Мясник жалобно хлопал глазами и кусал губы, все еще надеясь на пощаду. Но монах с кинжалом вышел из-за его спины, и толстяк, узрев его устрашающих размеров лезвие, сипло взвизгнул…
Ладжози без сил опустился на колени. Дмитрий увидел, как монах, в руке которого был кинжал, быстрым движением вспорол сверкнувшим в свете факела лезвием тонкий белый шелк рубахи толстяка. Бледное, непомерных размеров уродливое брюхо, свисая, прятало от взоров детородные органы. Толстяк побелел, поперхнулся и перестал визжать. Глаза его округлились, напряженно следя за тем, как кинжал переходит из рук монаха к Перуцци.
Те двое, что минуту назад водворили перед Художником мольберт с холстом, теперь затянули мрачную песнь, точнее – заклинание, на странном, словно бы лающем, языке. Перуцци поднял нож высоко над головой и обрушил его на лоснящийся бурдюк живота. Заунывная песня перешла в истерические выкрики. Толстяк дернулся и с удивленным выражением лица повис на руках своих мучителей. Перуцци выдернул кинжал. Брызнула кровь. Багряными пятнами расплылась она по белоснежным лохмотьям.
Перуцци вернул кинжал монаху и повелительно кивнул Ладжози:
– Приступайте.
Тот не шелохнулся, и тогда один из монахов дернул цепь ошейника. Звеня металлом, Художник шагнул к холодеющему трупу.
Дмитрий как будто бы слился с Ладжози, он чувствовал, как в душе того борются жалость и презрение, сострадание и брезгливость. Но у него не было выбора.
В правой руке он сжимал кисть, левая была занята палитрой. Отведя взгляд от стекленеющих глаз толстяка, он макнул кисть в его рану, смешал кровь с красками на палитре и сделал первый мазок на холсте.
… Просыпаясь от собственного испуганного вскрика, Дмитрий сел на кровати и перевел дыхание. Что за отвратительный сон! Он потер ладонями помятое лицо. Эта ночь не принесла ему отдыха. Но на работу идти все-таки надо. Кроме того, поесть удастся только там.
Он выбрал из своего небогатого гардероба почти свежую рубашку, обулся и осмотрел свое отражение в зеркале. Волосы торчали в разные стороны, исправить прическу можно было только мытьем головы. Но котельная не работала уже полгода, кочегары боролись с мировой буржуазией, вода в кранах была только холодная, и Дмитрий, лишь смочив волосы и кое-как расчесав их, вышел из квартиры.
Середина апреля – не самое подходящее время для гулянья по улице в одной рубашке, но вчера днем было уже достаточно тепло, и от канала Грибоедова до Эрмитажа он решил добежать налегке, надеясь, что прохлада придаст ему свежести.

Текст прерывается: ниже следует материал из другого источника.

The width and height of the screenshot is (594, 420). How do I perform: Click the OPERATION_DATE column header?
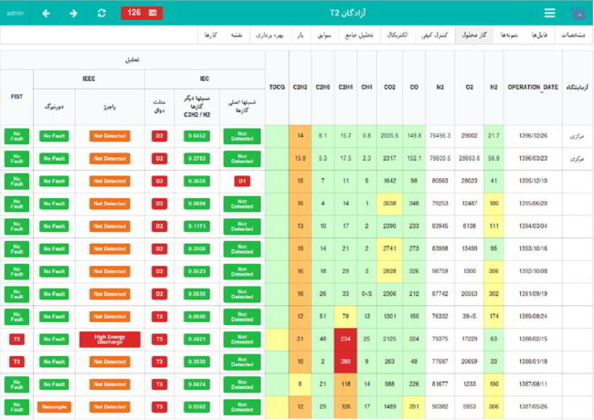pos(533,87)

У служебного входа стояли два красноармейца.
– Здравствуйте товарищ, – обратился к Дмитрию невысокий круглолицый солдат, голова которого была острижена так неровно, будто волосы объели мыши. – Папироской не богаты?
– Не курю, – развел руками Дмитрий.
– Вот и правильно, – разочарованно крякнув, сказал солдат. – Курить-то, говорят, нынче вредно. Однако, без табаку-то нашему брату и вовсе хана, – добавил он, подмигнув.
Его перебил второй красноармеец:
– А вы, товарищ, не знаете ли, где нам товарища Кутепова найти? – говорил он таким тоном, словно за что-то извинялся. Был он предельно худ, лицо его было рябым и имело болезненный цвет. А глаза… Дмитрий пригляделся. Где-то совсем недавно он уже видел такие затравленные глаза… Во сне?
– Кутепова? – повторил Дмитрий, силясь сообразить, о чем идет речь. – Ах да, – отогнал он от себя видение, – это же наш завхоз. Пойдемте, я провожу вас.
– Ой, спасибо, – затараторил первый красноармеец, семеня за Дмитрием. – А вы сами-то кем будете?
– Я – реставратор.
– А-а, – многозначительно протянул солдат. – Слыхали. А занимаетесь чем? Случаем не вожак ли комсомольской ячейки?